Pendant une semaine, ils sont mis à l’épreuve : dans leur endurance, dans leur loyauté, dans leur dignité. Ils ne fuient pas l’arène. Ils ne se plaignent pas du sable. Ils ne remettent pas en question les règles. Ils affrontent, avec courage et honneur, parce que c’est cela que l’on attend d’eux. Cette exigence de droiture, de constance et de loyauté résonne bien au-delà de l’arène. Dans la vie publique aussi, certaines charges exigent la même noblesse.
Une lutte qui dépasse le physique
Ce combat-là n’est pas une démonstration de force brute. C’est un rite d’engagement. Une éthique silencieuse où l’on accepte les règles, où l’on respecte l’adversaire, où l’on honore sa parole.
Il ne s’agit pas de fuir, de différer ou de contester les règles quand elles nous desservent. Il s’agit de monter, de tenir, de se montrer digne du regard de ceux qui nous confient leur espérance.

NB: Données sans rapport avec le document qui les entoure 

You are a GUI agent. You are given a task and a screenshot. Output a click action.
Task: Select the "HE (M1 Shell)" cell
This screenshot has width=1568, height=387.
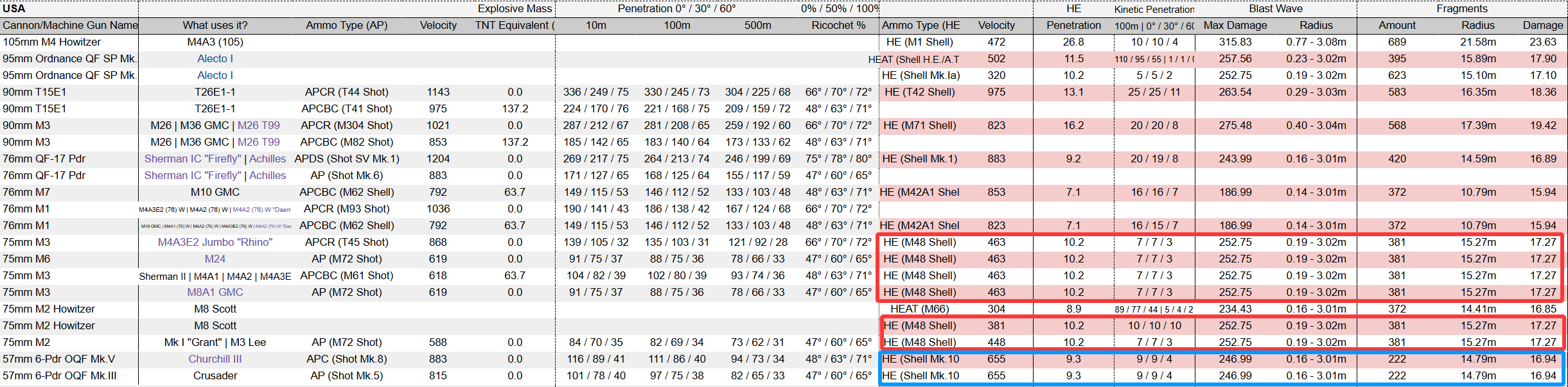919,42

Gouverner, c’est aussi monter dans l’arène
Dans un tout autre registre, mais avec les mêmes enjeux de responsabilité, certains portent le poids de la chose publique. On ne les voit pas toujours lutter. Ils ne crient pas plus haut que les autres. Mais ils avancent. Lentement parfois, mais sûrement.
Ils ne se battent pas pour eux seuls : ils assument, ils encaissent, ils bâtissent. Sans agitation, mais avec fermeté. Sans reniement, mais avec conscience du bien commun.

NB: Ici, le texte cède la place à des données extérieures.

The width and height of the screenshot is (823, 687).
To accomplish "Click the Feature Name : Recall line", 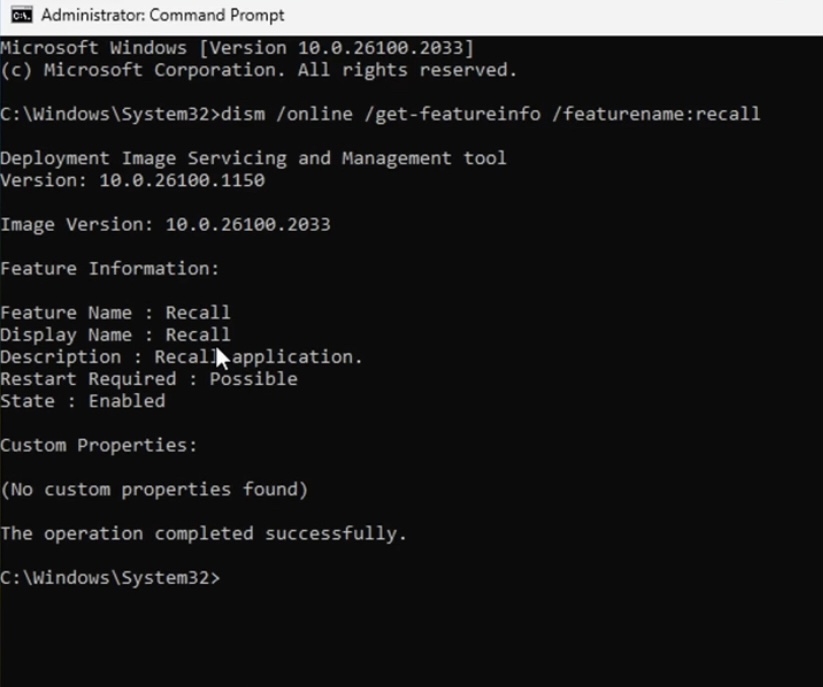I will click(x=115, y=313).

De l’autre côté de l’arène : l’attentisme et l’indécision
Ceux-là ne s’autorisent ni va-et-vient calculés, ni indignation de façade. Ils n’ont pas le luxe de l’hésitation. Ils savent que la stabilité ne se décrète pas, qu’elle se construit et se protège.
Et que gouverner, c’est un peu comme lutter : on ne peut pas rester spectateur trop longtemps sans trahir ceux qui nous regardent.
L’esprit d’Évala ou la noblesse de ceux qui montent dans l’arène
Alors, dans cette saison d’Évala, chacun est libre de choisir son camp : entrer dans la lutte ou rester à commenter la poussière des autres.
L’histoire, elle, se souviendra toujours de ceux qui ont accepté l’épreuve. Pas de ceux qui ont contourné l’arène.